*Exercise details*:
Sort through the entries below and pull out lines containing the word "icon".

━━━━

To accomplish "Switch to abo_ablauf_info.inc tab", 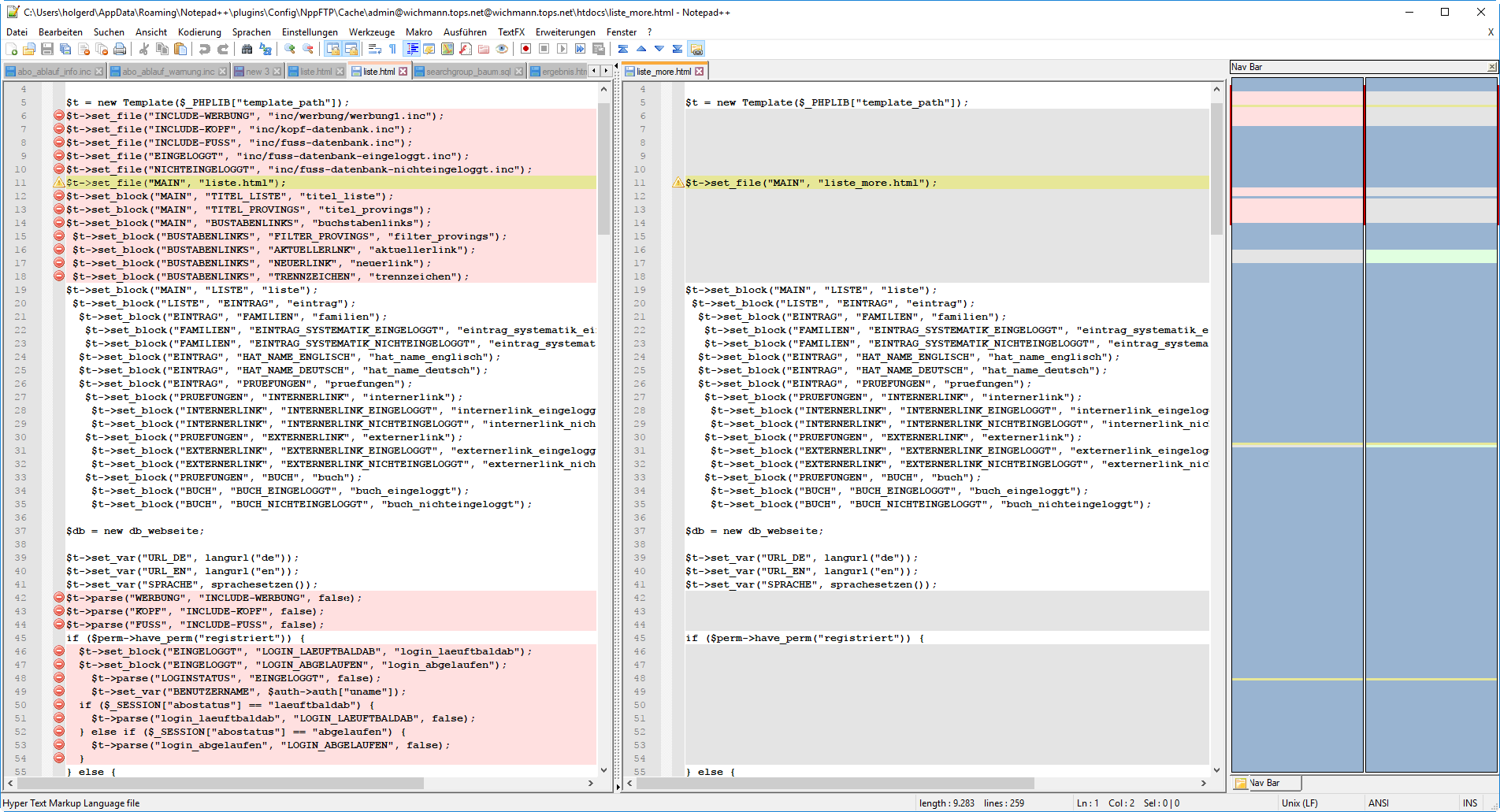I will click(54, 72).
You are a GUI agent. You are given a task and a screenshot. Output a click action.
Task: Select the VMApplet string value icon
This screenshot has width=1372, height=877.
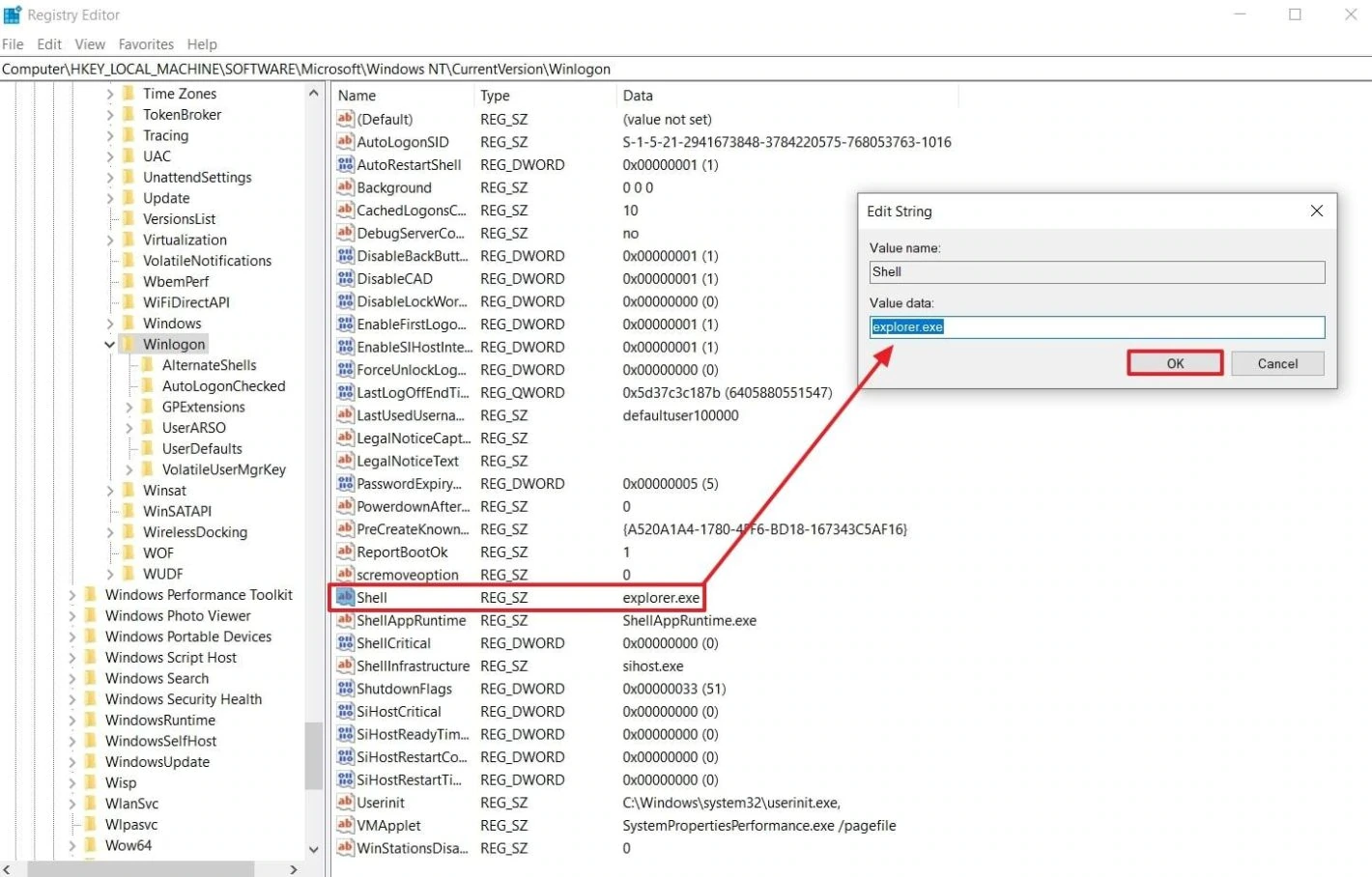(345, 825)
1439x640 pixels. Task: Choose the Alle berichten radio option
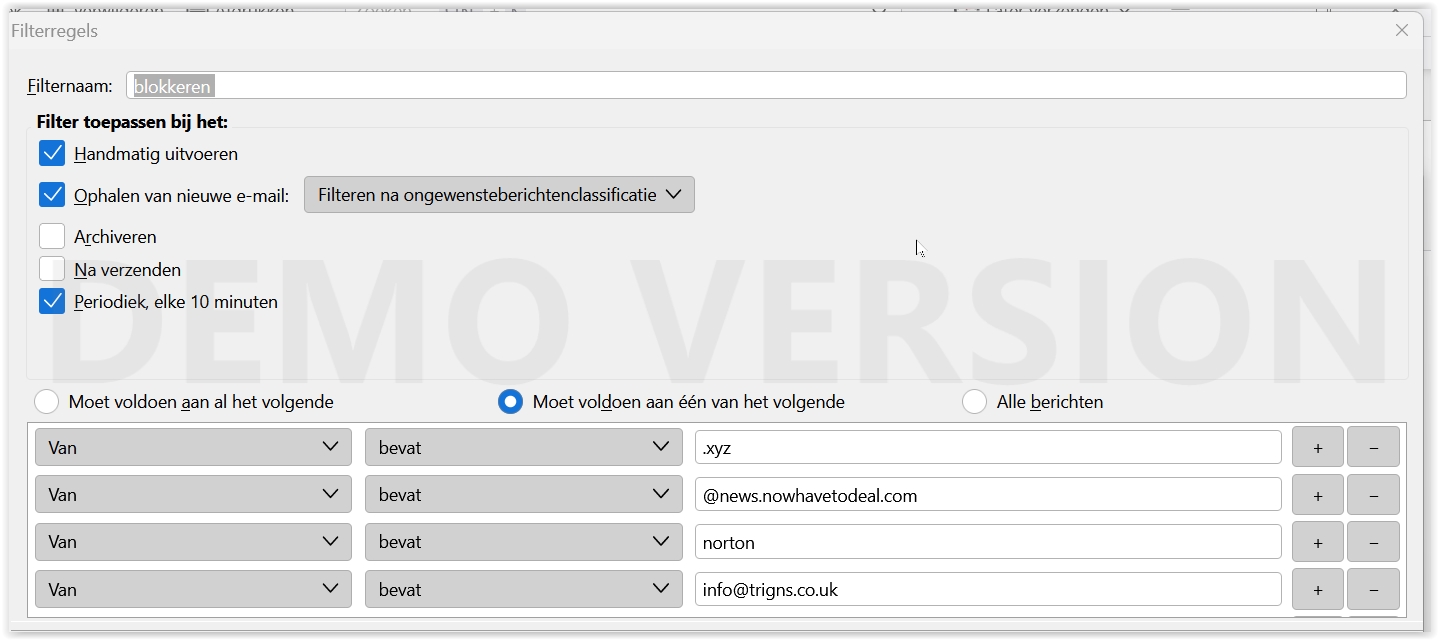974,402
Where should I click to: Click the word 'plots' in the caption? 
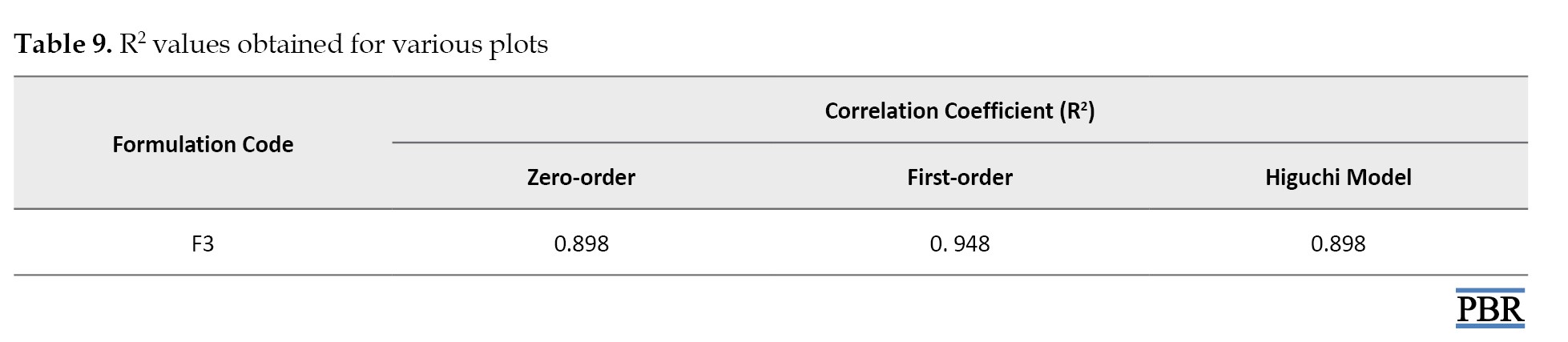(x=518, y=46)
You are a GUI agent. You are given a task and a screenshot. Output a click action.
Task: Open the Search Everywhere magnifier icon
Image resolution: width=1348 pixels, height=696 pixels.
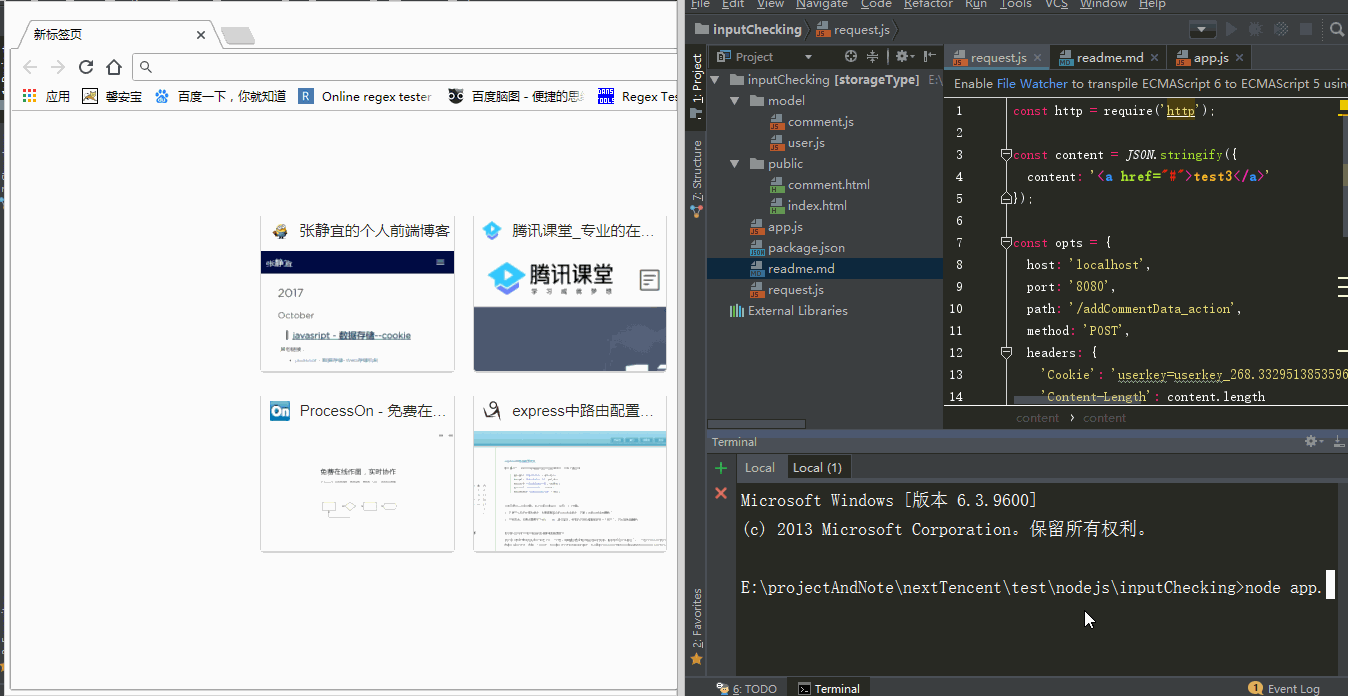(x=1337, y=30)
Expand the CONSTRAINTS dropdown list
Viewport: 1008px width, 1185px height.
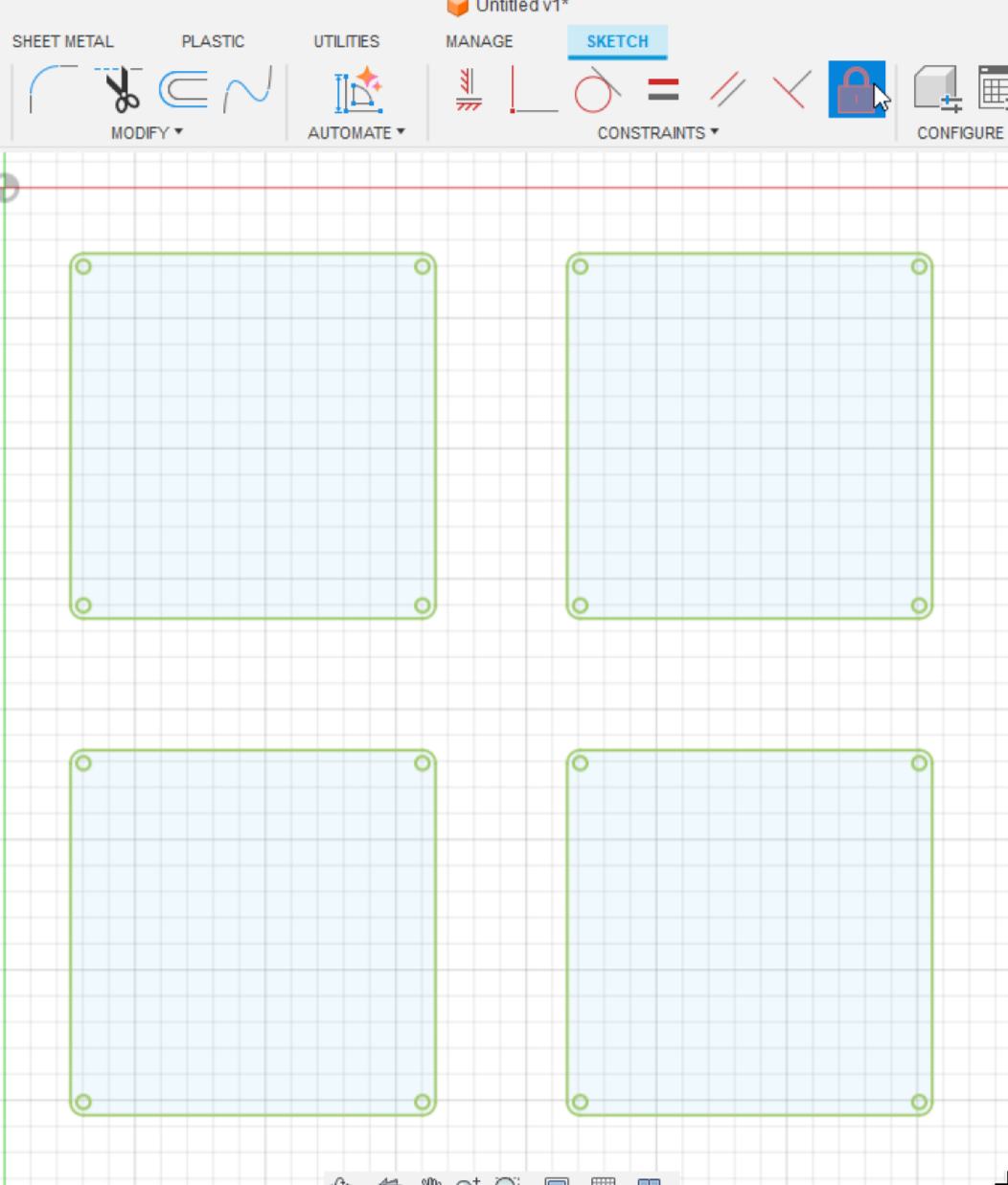click(657, 132)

━━━━

*Task solution*:
Task: Select the VMApplet string value icon
Task: Open the Search Everywhere magnifier icon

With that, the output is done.